Madsrasah yang menjadi cikal bakal sistem sekolah modern Muhammadiyah ini pada awalnya banyak mendapat tekanan. Pembaruan yang dilakukan Kiai Ahmad Dahlan di sekolah yang didirikannya belum bisa diterima oleh lingkungan sekitarnya. Ia dituduh telah menyimpang dari ajaran Islam.
Namun, banyaknya tekanan tidak menyrutkan langkah Kiai Ahnad Dahlan. Ia menganggap respons negatif tersebut sebagai hal yang wajar. Setiap usaha pembaruan sudah pasti akan mendapat banyak tentangan.
Mendirikan Muhhamadiyah
Persyarikatan Muhammadiyah didirikan pada 18 November 1912. Tujuan utama Ahmad Dahlan mendirikan organisasi ini terutama untuk mendalami agama Islam di kalangan anggotanya sendiri dan menyebarkan agama Islam di luar anggota inti. Pada awal pendiriannya, kegiatan utama organisasi Muhammadiyah adalah Tabligh yang dilaksanakan secara rutin. Melalui organisasi ini pula, Kiai Ahmad Dahlan mengembangkan pendidikan dengan sistem sekolah yang sebelumnya telah ia rintis.

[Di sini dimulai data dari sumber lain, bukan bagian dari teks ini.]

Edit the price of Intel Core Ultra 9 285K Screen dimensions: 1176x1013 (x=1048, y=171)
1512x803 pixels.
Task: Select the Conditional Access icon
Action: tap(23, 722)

Meski pada awal pendiriannya, Muhammadiyah banyak mendapat pembatasan dari pemerintah kolonial Belanda, toh lambat-laun organisasi ini berkembang dan memiliki cabang hampir di seluruh Indonesia.
Kiai Haji Ahmad Dahlan meninggal 23 Februari 1923 pada usia 55 tahun. Selama sepuluh tahun lebih kepemimpinannya di Muhammadiyah, ia telah membangun fondasi yang kukuh bagi perkembangan organisasi ini selanjutnya.
Sampai saat ini, Muhammadiyah menjadi salah satu organisasi kemasyarakatan terpenting di Indonesia. Prestasi terbesarnya berada dalam bidang pendidikan. Muhammadiyah memiliki sekolah modern dari tingkat dasar hingga perguruan tinggi yang tersebar di seluruh Indonesia.